• Data entries
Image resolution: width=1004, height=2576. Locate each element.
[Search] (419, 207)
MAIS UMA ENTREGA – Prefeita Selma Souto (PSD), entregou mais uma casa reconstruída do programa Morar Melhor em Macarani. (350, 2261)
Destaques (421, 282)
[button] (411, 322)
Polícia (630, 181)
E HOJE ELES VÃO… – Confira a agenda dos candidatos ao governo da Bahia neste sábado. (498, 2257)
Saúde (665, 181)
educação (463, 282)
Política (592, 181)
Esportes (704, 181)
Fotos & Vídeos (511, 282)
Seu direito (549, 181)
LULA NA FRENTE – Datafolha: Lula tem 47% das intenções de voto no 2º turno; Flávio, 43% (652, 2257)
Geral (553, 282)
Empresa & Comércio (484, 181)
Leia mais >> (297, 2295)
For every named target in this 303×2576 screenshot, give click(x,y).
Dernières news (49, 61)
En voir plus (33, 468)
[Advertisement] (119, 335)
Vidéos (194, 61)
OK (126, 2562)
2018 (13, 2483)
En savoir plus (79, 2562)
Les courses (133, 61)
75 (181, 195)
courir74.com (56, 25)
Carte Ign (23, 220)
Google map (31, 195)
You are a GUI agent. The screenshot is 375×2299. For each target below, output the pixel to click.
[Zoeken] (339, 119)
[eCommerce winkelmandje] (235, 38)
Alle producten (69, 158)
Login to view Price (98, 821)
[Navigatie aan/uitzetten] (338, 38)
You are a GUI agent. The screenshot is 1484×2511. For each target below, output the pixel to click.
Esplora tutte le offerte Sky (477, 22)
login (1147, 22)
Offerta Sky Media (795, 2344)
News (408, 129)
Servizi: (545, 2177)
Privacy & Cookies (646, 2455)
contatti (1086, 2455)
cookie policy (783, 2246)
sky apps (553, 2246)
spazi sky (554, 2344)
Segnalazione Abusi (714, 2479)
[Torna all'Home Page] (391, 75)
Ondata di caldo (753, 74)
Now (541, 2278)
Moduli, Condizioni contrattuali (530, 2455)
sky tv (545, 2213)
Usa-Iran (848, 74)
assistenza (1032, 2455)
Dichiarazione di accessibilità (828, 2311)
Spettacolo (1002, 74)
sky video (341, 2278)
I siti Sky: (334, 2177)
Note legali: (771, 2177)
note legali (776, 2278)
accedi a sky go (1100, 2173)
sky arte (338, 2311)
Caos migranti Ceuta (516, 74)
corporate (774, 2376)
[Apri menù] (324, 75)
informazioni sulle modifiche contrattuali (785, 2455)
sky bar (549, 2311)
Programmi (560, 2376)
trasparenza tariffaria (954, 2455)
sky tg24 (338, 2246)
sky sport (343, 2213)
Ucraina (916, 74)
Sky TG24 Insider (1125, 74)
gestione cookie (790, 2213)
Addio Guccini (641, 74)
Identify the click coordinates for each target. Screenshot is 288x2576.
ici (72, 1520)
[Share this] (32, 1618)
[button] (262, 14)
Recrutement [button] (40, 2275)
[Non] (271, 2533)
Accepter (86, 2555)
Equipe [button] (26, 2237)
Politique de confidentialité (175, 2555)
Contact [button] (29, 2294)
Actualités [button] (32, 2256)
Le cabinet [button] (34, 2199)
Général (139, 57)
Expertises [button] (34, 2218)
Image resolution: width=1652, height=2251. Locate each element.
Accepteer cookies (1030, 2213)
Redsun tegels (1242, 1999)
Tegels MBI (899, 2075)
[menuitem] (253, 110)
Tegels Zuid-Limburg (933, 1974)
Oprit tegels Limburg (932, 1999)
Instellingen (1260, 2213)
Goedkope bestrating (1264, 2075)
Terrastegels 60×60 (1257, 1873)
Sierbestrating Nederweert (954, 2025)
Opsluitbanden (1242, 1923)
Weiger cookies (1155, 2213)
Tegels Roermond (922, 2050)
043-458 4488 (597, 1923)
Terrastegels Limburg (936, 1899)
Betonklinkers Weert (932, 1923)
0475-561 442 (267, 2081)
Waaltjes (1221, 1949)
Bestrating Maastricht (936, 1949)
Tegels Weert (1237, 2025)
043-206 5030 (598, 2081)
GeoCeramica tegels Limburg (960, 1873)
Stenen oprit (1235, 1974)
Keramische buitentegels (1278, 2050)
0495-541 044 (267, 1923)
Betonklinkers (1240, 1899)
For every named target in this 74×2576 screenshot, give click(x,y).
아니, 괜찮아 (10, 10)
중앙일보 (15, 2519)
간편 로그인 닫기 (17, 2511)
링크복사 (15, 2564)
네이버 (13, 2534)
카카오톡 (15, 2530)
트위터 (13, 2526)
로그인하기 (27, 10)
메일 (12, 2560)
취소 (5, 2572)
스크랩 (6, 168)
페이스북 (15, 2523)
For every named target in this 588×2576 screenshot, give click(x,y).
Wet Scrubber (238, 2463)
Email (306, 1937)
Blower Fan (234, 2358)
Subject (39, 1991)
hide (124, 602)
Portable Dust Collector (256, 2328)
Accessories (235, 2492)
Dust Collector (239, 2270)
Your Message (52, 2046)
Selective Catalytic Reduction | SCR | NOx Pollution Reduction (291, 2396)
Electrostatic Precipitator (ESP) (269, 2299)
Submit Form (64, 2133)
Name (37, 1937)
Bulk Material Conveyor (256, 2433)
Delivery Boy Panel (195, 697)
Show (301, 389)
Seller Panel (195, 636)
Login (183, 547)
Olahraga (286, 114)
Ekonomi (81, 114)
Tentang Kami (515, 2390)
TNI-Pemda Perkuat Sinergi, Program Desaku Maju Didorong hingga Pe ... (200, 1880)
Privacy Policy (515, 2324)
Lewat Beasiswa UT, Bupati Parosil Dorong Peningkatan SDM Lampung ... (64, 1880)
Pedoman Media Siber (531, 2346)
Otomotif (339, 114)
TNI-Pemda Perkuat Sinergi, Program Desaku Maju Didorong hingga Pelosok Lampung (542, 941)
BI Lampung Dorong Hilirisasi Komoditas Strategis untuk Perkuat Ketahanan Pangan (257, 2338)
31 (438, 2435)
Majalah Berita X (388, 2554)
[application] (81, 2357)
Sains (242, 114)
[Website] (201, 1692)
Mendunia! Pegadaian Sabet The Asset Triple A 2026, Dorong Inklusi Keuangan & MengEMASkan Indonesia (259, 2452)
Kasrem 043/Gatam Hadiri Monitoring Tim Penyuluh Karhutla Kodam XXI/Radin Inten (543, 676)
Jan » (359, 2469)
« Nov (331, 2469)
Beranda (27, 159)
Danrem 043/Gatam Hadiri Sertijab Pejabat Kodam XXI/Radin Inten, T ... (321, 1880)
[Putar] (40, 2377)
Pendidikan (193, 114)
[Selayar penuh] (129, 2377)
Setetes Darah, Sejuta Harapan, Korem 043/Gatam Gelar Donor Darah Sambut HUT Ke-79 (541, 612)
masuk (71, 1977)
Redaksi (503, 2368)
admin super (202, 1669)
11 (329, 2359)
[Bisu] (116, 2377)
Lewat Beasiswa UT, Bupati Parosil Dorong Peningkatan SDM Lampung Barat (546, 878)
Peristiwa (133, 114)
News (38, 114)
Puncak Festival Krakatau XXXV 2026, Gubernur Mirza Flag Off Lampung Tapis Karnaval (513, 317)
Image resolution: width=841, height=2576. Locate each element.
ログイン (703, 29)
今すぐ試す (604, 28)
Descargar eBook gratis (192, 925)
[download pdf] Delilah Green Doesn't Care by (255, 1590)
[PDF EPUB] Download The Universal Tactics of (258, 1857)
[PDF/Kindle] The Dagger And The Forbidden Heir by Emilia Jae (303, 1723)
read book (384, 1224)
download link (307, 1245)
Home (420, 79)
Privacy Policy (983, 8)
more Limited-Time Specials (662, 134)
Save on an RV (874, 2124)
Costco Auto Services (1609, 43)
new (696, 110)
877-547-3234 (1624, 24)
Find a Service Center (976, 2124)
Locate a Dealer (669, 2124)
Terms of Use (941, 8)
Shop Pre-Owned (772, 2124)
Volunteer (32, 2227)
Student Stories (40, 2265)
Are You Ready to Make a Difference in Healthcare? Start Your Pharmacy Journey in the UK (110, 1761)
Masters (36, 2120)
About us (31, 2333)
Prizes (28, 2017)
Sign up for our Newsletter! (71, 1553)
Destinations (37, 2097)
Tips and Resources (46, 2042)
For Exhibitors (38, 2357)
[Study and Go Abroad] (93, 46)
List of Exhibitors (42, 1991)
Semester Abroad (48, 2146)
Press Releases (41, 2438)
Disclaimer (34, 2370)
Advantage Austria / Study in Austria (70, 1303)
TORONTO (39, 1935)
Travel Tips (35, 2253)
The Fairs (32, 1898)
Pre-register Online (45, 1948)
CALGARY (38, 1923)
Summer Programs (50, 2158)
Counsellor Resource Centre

• TASK STATEMENT
Reproduce every line of the entries above, unchanged, from the very first one down to and including the line containing "Esportes (704, 181)".

• FINAL ANSWER
Image resolution: width=1004, height=2576. Locate each element.
[Search] (419, 207)
MAIS UMA ENTREGA – Prefeita Selma Souto (PSD), entregou mais uma casa reconstruída do programa Morar Melhor em Macarani. (350, 2261)
Destaques (421, 282)
[button] (411, 322)
Polícia (630, 181)
E HOJE ELES VÃO… – Confira a agenda dos candidatos ao governo da Bahia neste sábado. (498, 2257)
Saúde (665, 181)
educação (463, 282)
Política (592, 181)
Esportes (704, 181)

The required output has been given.